*** Block opens ***

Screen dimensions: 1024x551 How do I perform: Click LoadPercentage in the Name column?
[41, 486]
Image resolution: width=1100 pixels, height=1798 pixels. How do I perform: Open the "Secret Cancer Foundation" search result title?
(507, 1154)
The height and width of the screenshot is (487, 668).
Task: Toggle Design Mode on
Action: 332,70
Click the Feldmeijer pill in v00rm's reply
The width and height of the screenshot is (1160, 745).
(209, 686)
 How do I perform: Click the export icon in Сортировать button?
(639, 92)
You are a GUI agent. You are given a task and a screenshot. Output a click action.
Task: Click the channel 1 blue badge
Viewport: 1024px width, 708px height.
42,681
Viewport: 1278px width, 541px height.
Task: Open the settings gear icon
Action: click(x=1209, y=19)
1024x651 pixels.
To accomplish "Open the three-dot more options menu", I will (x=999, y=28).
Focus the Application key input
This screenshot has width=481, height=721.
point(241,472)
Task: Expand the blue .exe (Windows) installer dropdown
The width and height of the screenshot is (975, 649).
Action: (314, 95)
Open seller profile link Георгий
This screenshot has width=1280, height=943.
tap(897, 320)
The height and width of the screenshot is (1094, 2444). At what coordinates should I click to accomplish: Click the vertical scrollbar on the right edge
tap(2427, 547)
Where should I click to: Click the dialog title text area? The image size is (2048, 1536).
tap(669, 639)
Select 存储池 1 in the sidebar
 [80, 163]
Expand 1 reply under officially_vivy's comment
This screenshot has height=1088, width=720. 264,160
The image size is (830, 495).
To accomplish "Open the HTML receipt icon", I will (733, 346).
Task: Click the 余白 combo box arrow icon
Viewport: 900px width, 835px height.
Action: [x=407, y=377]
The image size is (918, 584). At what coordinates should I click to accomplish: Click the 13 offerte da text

*** Block closes ***

**Work order**
Nothing but the lines from the one holding "You are a GUI" to the end of the entries should be output, each exactly as it appears.

**Exercise output**
You are a GUI agent. You are given a task and a screenshot. Output a click action.
Task: Click the channel 1 blue badge
Viewport: 1024px width, 708px height.
42,681
Viewport: 1278px width, 541px height.
Task: Open the settings gear icon
Action: click(x=1209, y=19)
1024x651 pixels.
To accomplish "Open the three-dot more options menu", I will (x=999, y=28).
Focus the Application key input
This screenshot has width=481, height=721.
point(241,472)
Task: Expand the blue .exe (Windows) installer dropdown
The width and height of the screenshot is (975, 649).
Action: (314, 95)
Open seller profile link Георгий
This screenshot has width=1280, height=943.
tap(897, 320)
The height and width of the screenshot is (1094, 2444). At what coordinates should I click to accomplish: Click the vertical scrollbar on the right edge
tap(2427, 547)
Where should I click to: Click the dialog title text area? The image size is (2048, 1536).
tap(669, 639)
Select 存储池 1 in the sidebar
 [80, 163]
Expand 1 reply under officially_vivy's comment
This screenshot has height=1088, width=720. 264,160
The image size is (830, 495).
To accomplish "Open the HTML receipt icon", I will (733, 346).
Task: Click the 余白 combo box arrow icon
Viewport: 900px width, 835px height.
Action: [x=407, y=377]
The image size is (918, 584). At what coordinates should I click to accomplish: Click the 13 offerte da text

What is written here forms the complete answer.